[Available data — start]

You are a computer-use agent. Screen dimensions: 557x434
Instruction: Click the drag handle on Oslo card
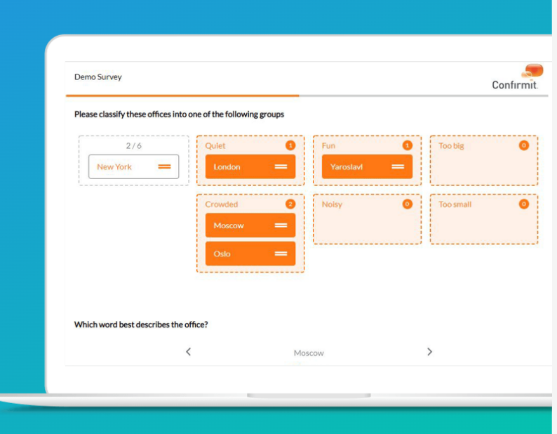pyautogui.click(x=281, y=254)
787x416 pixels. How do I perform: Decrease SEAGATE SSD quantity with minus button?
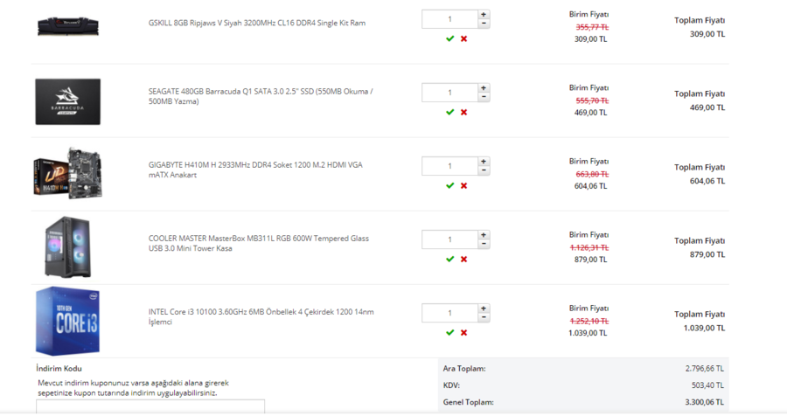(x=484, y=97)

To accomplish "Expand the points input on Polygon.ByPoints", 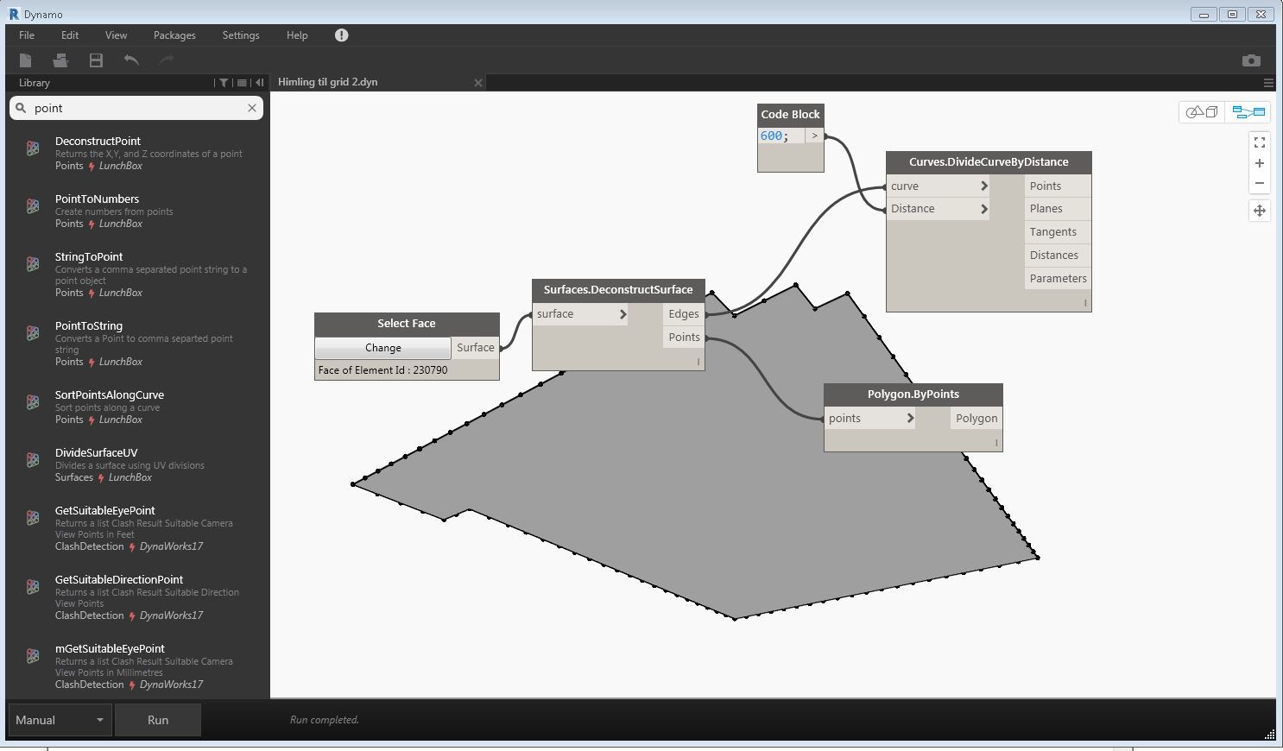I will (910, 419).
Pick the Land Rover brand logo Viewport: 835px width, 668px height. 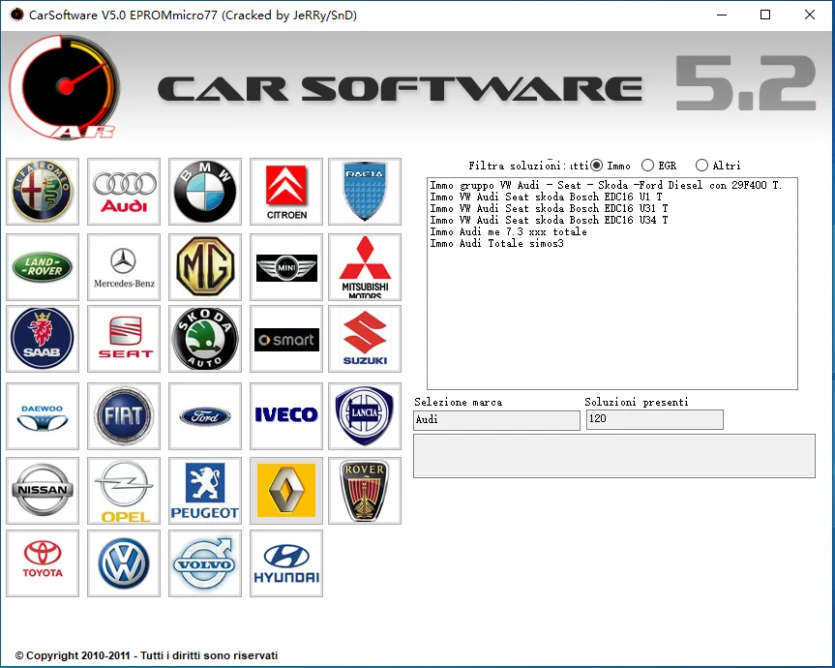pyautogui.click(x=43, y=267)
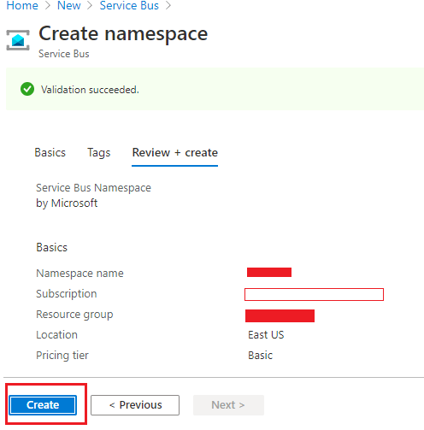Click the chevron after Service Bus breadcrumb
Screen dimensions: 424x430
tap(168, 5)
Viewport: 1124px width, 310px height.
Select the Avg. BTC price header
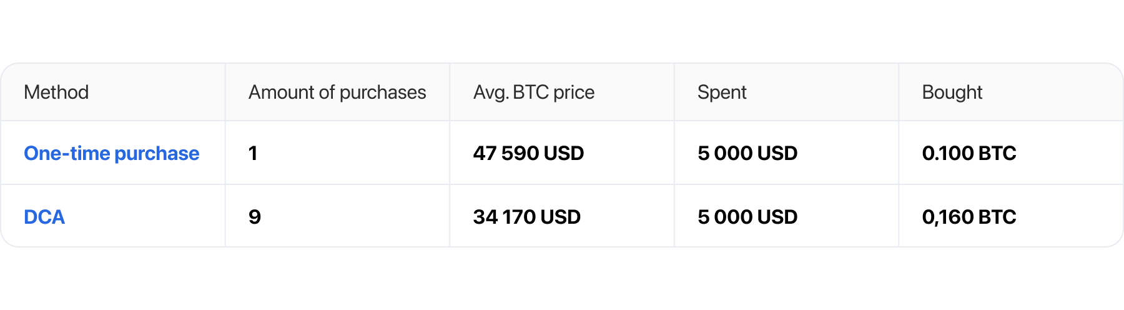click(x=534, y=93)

[Available data — finish]

• **How to complete this task**: Transcribe exactly, and only, the lines from the line with "Viewport: 1124px width, 310px height." through the last line of the records, inclusive; the pictures do not belong in the copy.

• **Result for this exercise**:
Viewport: 1124px width, 310px height.
Select the Avg. BTC price header
click(x=534, y=93)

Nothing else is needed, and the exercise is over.